• Required work: Copy the data from the line that contains "Image resolution: width=1179" to its last line, exactly, including both of those lines and leaving out everything before.

• Provided information:
^^^^^^^^^^^^^^^^

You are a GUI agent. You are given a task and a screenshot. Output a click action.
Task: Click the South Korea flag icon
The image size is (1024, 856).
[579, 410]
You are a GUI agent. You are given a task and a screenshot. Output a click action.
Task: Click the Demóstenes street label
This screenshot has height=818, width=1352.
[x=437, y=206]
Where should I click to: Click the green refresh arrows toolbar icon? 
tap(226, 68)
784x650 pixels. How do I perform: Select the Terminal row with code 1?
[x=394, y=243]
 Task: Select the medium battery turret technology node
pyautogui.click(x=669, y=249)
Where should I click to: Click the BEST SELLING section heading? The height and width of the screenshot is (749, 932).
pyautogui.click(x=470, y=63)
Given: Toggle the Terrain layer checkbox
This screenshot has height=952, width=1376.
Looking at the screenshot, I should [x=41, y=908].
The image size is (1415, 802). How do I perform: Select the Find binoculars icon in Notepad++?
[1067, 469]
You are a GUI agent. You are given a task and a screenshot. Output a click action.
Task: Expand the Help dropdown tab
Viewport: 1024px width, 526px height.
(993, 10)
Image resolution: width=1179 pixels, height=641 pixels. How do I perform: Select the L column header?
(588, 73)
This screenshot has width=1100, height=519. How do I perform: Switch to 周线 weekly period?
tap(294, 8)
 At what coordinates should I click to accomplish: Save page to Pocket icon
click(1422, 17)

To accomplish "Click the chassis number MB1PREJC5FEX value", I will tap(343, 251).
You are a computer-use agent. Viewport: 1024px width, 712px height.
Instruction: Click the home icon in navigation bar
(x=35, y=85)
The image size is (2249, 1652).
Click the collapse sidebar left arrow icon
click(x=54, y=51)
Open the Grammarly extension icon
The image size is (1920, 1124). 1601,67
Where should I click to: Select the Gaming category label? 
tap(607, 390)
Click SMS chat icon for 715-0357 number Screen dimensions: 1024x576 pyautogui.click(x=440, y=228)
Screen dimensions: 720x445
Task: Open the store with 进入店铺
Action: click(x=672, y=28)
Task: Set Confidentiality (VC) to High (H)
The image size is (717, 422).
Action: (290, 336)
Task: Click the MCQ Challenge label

^^^^^^^^^^^^^^^^

• Answer box:
Image resolution: width=1179 pixels, height=641 pixels. How do I perform: Select the L column header?
(588, 73)
This screenshot has width=1100, height=519. How do I perform: Switch to 周线 weekly period?
tap(294, 8)
 At what coordinates should I click to accomplish: Save page to Pocket icon
click(1422, 17)

To accomplish "Click the chassis number MB1PREJC5FEX value", I will tap(343, 251).
You are a computer-use agent. Viewport: 1024px width, 712px height.
Instruction: Click the home icon in navigation bar
(x=35, y=85)
The image size is (2249, 1652).
Click the collapse sidebar left arrow icon
click(x=54, y=51)
Open the Grammarly extension icon
The image size is (1920, 1124). 1601,67
Where should I click to: Select the Gaming category label? 
tap(607, 390)
Click SMS chat icon for 715-0357 number Screen dimensions: 1024x576 pyautogui.click(x=440, y=228)
Screen dimensions: 720x445
Task: Open the store with 进入店铺
Action: click(x=672, y=28)
Task: Set Confidentiality (VC) to High (H)
The image size is (717, 422).
Action: (290, 336)
Task: Click the MCQ Challenge label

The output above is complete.